Teresa Dellar a développé cette vision alors qu'elle était travailleuse sociale en oncologie et en soins palliatifs à l'hôpital général du Lakeshore. « Tout le monde devrait avoir accès à des soins palliatifs de qualité, peu importe où on vit, et ça passe par avoir le droit de mourir dans sa communauté, dans un environnement moins aride que l'hôpital », poursuit celle qui a cofondé, il y a 16 ans, la Résidence de soins palliatifs de l'Ouest-de-l'Île dont elle est toujours directrice générale.

La femme de 56 ans annoncera aujourd'hui la création de l'Institut de soins palliatifs de Montréal - rattaché à la Résidence - lors d'une conférence de presse aux côtés du ministre de la Santé et des Services sociaux Gaétan Barrette et du Dr Bernard Lapointe, titulaire de la Chaire Eric M. Flanders en médecine palliative de l'Université McGill. Ce dernier présidera le comité consultatif du nouvel Institut.

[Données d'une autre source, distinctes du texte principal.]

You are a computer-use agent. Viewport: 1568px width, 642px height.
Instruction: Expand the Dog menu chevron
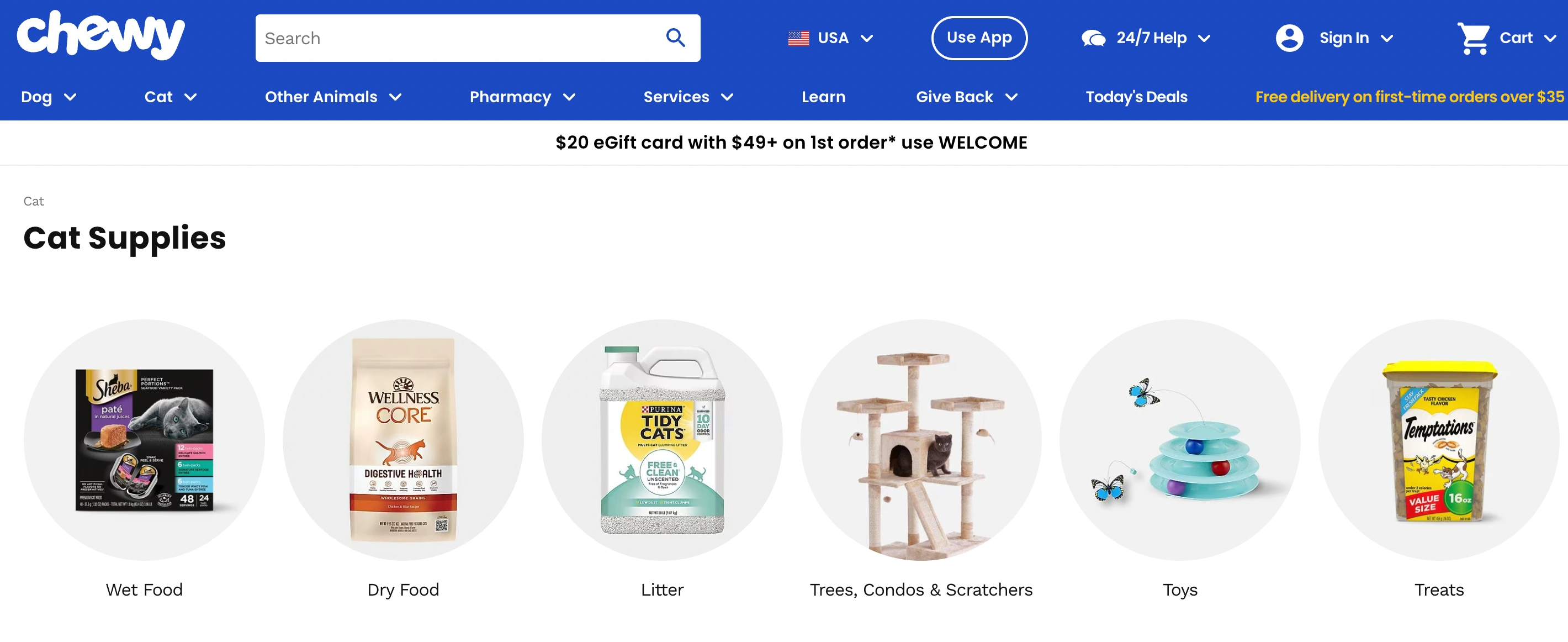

RESPECTER LE CHOIX DES PATIENTS

En entrevue avec La Presse, Mme Dellar nous confie son rêve de voir tous les Québécois avoir accès à des soins palliatifs de qualité, comme tous ont accès - s'ils répondent aux critères de la loi - à l'aide médicale à mourir.

Mme Dellar ne juge pas les patients qui demandent l'aide médicale à mourir. Elle craint toutefois que certains ne la demandent parce qu'ils n'ont pas accès aux soins palliatifs ou encore parce qu'ils ignorent en quoi les soins palliatifs consistent.

À sa résidence, si un patient demande l'aide médicale à mourir, son choix est respecté, insiste-t-elle, mais il sera transféré à l'hôpital général du Lakeshore pour la recevoir.

« Il y a un grand travail d'éducation à faire sur les soins palliatifs. Pour la plupart des gens, le terme "palliatif" est lié exclusivement à la prestation de soins non curatifs à des personnes en phase terminale à qui il ne reste que quelques jours à vivre. » - Teresa Dellar

À ses yeux, il faut élargir la définition de « palliatif » et ainsi offrir aux personnes vieillissantes et à celles qui souffrent de maladies chroniques et mortelles des soins palliatifs, en plus de leurs soins curatifs.

En d'autres mots : reconnaître que les patients atteints d'une maladie grave ont bon nombre d'autres besoins physiques, émotionnels et sociaux qui méritent une attention particulière pour rendre leur vie moins douloureuse ou difficile.

L'idée, ce n'est pas d'ouvrir « toujours plus de lits » en soins palliatifs dans les hôpitaux, précise-t-elle, même s'il est vrai qu'il en manque à l'heure actuelle.

« On peut offrir des soins palliatifs dans les hôpitaux et les CHSLD, bien sûr, mais certaines personnes pourraient rester plus longtemps à la maison si elles recevaient des soins palliatifs à domicile », dit-elle. Mais pour ce faire, davantage de médecins et d'infirmières doivent s'intéresser aux soins palliatifs, notamment à la prise en charge de la douleur, ajoute-t-elle.

Pour les patients atteints de cancer, des études démontrent que l'intégration des soins palliatifs aux soins oncologiques débouche sur une amélioration considérable de la qualité de vie, notamment un moindre taux de dépression, souligne-t-elle.

DES GAINS POUR L'ÉTAT ?

L'État économise en investissant dans les soins palliatifs de qualité, avance-t-elle. Un lit dans une résidence comme la sienne « coûte » 550 $ par jour, alors qu'un lit dans une unité de soins intensifs d'un hôpital coûte près du double, affirme Mme Dellar. Un rapport de l'Institut canadien d'information sur la santé indique que près de la moitié (45 %) des 76 000 décès annuels des suites du cancer au Canada ont lieu dans l'unité de soins intensifs d'un hôpital, alors que près du quart (22 %) des patients admis l'étaient sur le seul diagnostic de soins palliatifs, cite-t-elle.

La Résidence de soins palliatifs de l'Ouest-de-l'Île - à laquelle sera rattaché l'Institut - obtient le tiers de son budget de fonctionnement annuel de la part du gouvernement du Québec. Le reste, soit plus de 3,5 millions chaque année, provient de dons d'entreprises, de particuliers, de fondations et d'activités de financement. L'Institut aura besoin d'un demi-million par an pour les trois prochaines années pour démarrer et compte sur les dons privés pour y parvenir. La Résidence a accueilli 3800 patients depuis sa fondation il y a 16 ans.